## [TEXT UNDER STUDY]
######

Simply put, Mangurrian needs all the help that he can get, and this is LEGAL!!! The only way Mangurrian would reject these guys is if their body mass index was not up to his standards... Let's just get 3-4 guys per year. Again, it doesn't go against our CC "ask". Why the heck not?

Anonymous said...

Defensive Leaders in causing turnovers:

1. Columbia 24
2. Cornell 19
3. Harvard 18
Princeton 18
5. Brown 17
6. Penn 16
7. Dartmouth 15
8. Yale 13

Offensive Turnovers

1. Yale 27 -14
2. Columbia 20 +4
3. Cornell 20 -1
4. Princeton 19 -1
5. Brown 18 -1
6. Penn 15 +1
7. Harvard 14 +4
1. Dartmouth 10 +5

I give our overall defense an A-, with the DL A-, Defensive Backs B+, and Linebackers an A based on the above statistics only.

Anonymous said...

Columbia Players that ended up in the Top 10 of all Ivy League Players in Total Defensive Statistics:

Ivy League Top 10

Total Tackles: Ollinger / Waller
Total Sacks: Martin /Patterson
Tackles for loss: Martin/Patterson
Passes Defended: Waller
Interceptions: Ollinger / Waller
Forced Fumbles: Waller

Anonymous said...

Sorry, I forgot to add the fumble recovery category for the top 10 in Ivy League denfensive statistics. So we can now add 2 more Lions to that category:

East / Murphy
Very impressive.

Anonymous said...

Here's the current Columbia Roster Numbers.

Freshman: 28
Sophs: 22
Juniors: 20
Graduating Seniors: 23

oldlion said...

Interesting tweet by Coach M on how, after watching and listening all weekend he is convinced we are heading I the right direction. Any Delphic oracle out there who can figure out the reference?

#1 Lion said...

Anonymous - Giving the Defense an "A-"? Grading he DBs a "B+"??? You either are on a great deal of medication, or need to be medicated! are you serious with the post? Jake please filter moronic, nonsensical posts like that. Did you see ANY of he games his year?

OldLion... Cannot begin to comprehend what he was saying??? At least Norries was honest about all of the shortcomings! Mangurrian just doesn't get it???

Anonymous said...

Hey #1Lion Mangurian does get it and you don't. On average it takes 3 years for a new coach & system to turn a program around. Mangurian knows what he's doing and you'll be eating those words sooner than you think. Just ask Coach Brian Kelly from ND.

Anonymous said...

people want to play football at notre dame, it is easy to recruit there, and oh by the way the senior class at ND, which is leading the charge, was recruited by weiss not kelly. being able to win with other players is a good coach, being able to recruit and win is a great coach. i would hold off on hoisting Mangurian above your shoulders until we see some better results Anonymous.
i also didnt see the text book which states 3 years is the time it takes to turn a program around, can somebody forward that to me at

oldlion said...

What I don't understand is why the people who blog here, all of whom presumably want the program to succeed under ampere, are not more supportive of his efforts to date. When I saw the Princeton game I saw a talent gap. By the time I saw this team play against Penn, Dartmouth, Yale and Cornell I thought we,had begun to make strides with the talent we had. The biggest weakness we had, on the OL, could not be masked against Harvard and Brown. So Pete has done a pretty good job winning three games with at least one profound weakness.

######

## [SOURCE INFORMATION]
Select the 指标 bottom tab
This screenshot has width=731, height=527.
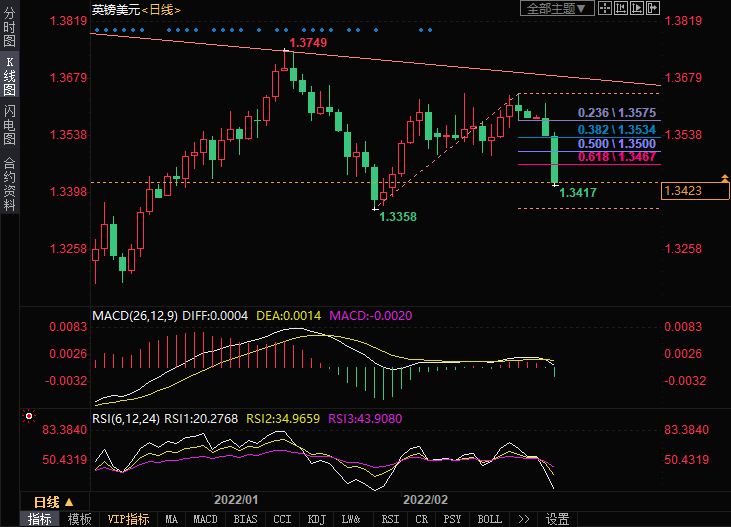[x=40, y=519]
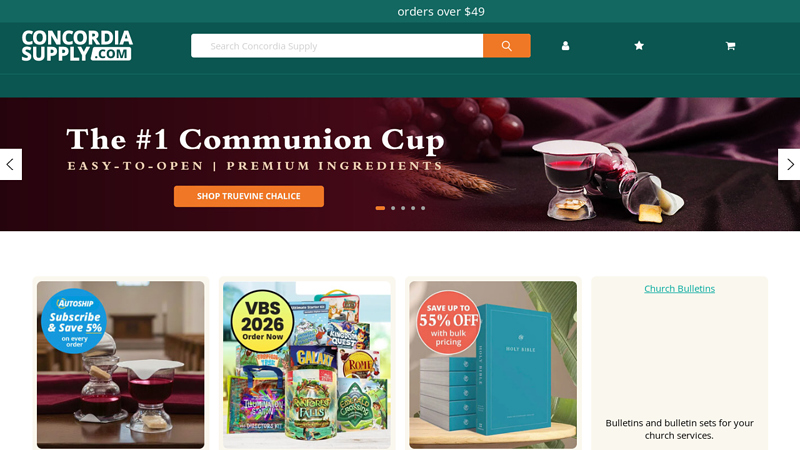Click the communion cup banner image
The height and width of the screenshot is (450, 800).
point(400,164)
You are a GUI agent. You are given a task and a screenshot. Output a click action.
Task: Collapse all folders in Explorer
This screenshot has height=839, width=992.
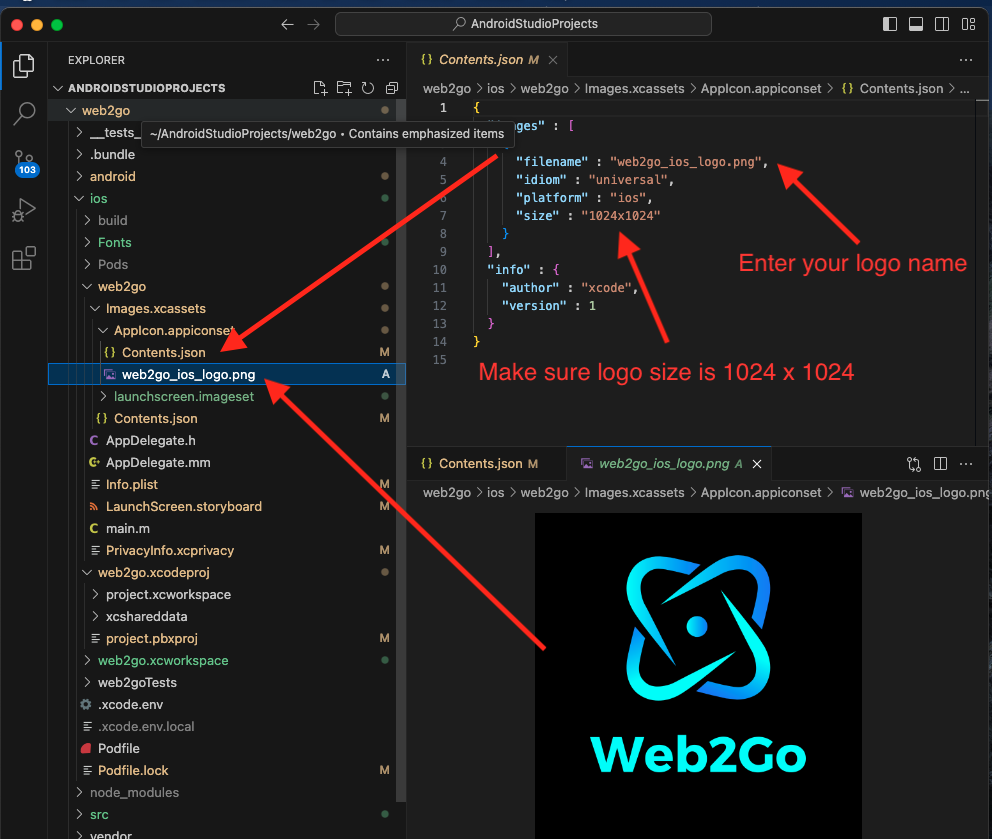pyautogui.click(x=392, y=88)
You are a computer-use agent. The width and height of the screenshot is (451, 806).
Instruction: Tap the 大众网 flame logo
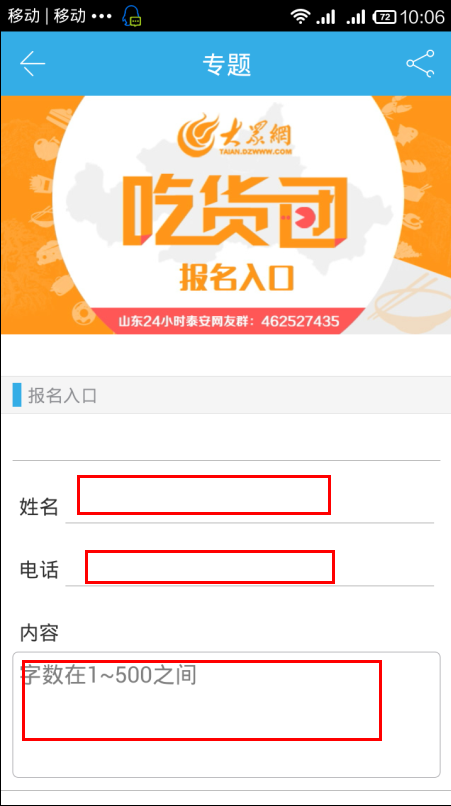tap(235, 136)
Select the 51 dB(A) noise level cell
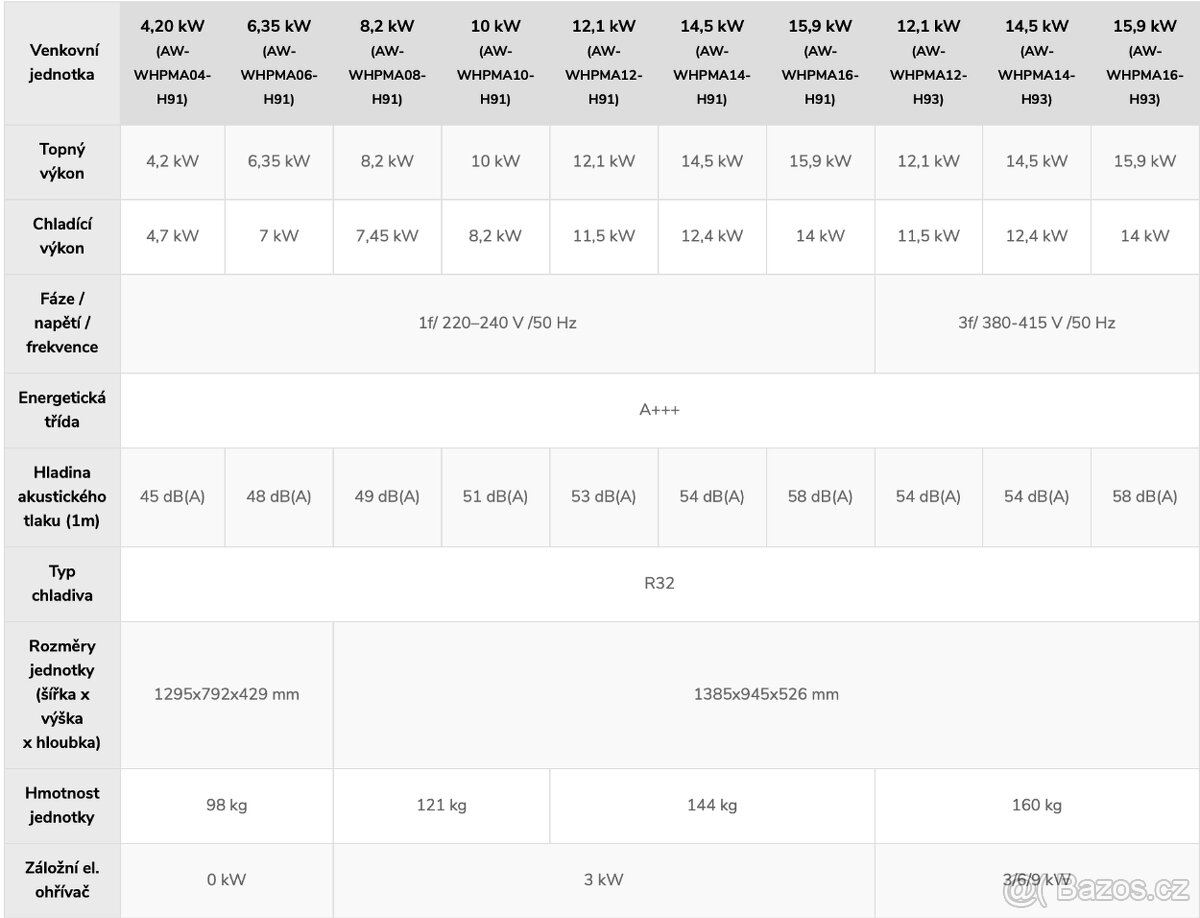This screenshot has height=918, width=1200. (495, 496)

######

## [WORK ORDER A]
Do the following statements agree with the comment thread? For each, answer yes or no and quote the deciding words. (i) Columbia leads the list of defensive leaders in causing turnovers with 24. (ii) The roster numbers show 25 graduating seniors. (iii) oldlion names the OL as the biggest weakness.
## [WORK ORDER B]
Print the part of the comment thread starting with "people want to" and going on through "better results Anonymous.".

## [TASK SOLUTION A]
(i) Yes: "1. Columbia 24"
(ii) No: "Graduating Seniors: 23"
(iii) Yes: "The biggest weakness we had, on the OL, could not be masked against Harvard and Brown."

## [TASK SOLUTION B]
people want to play football at notre dame, it is easy to recruit there, and oh by the way the senior class at ND, which is leading the charge, was recruited by weiss not kelly. being able to win with other players is a good coach, being able to recruit and win is a great coach. i would hold off on hoisting Mangurian above your shoulders until we see some better results Anonymous.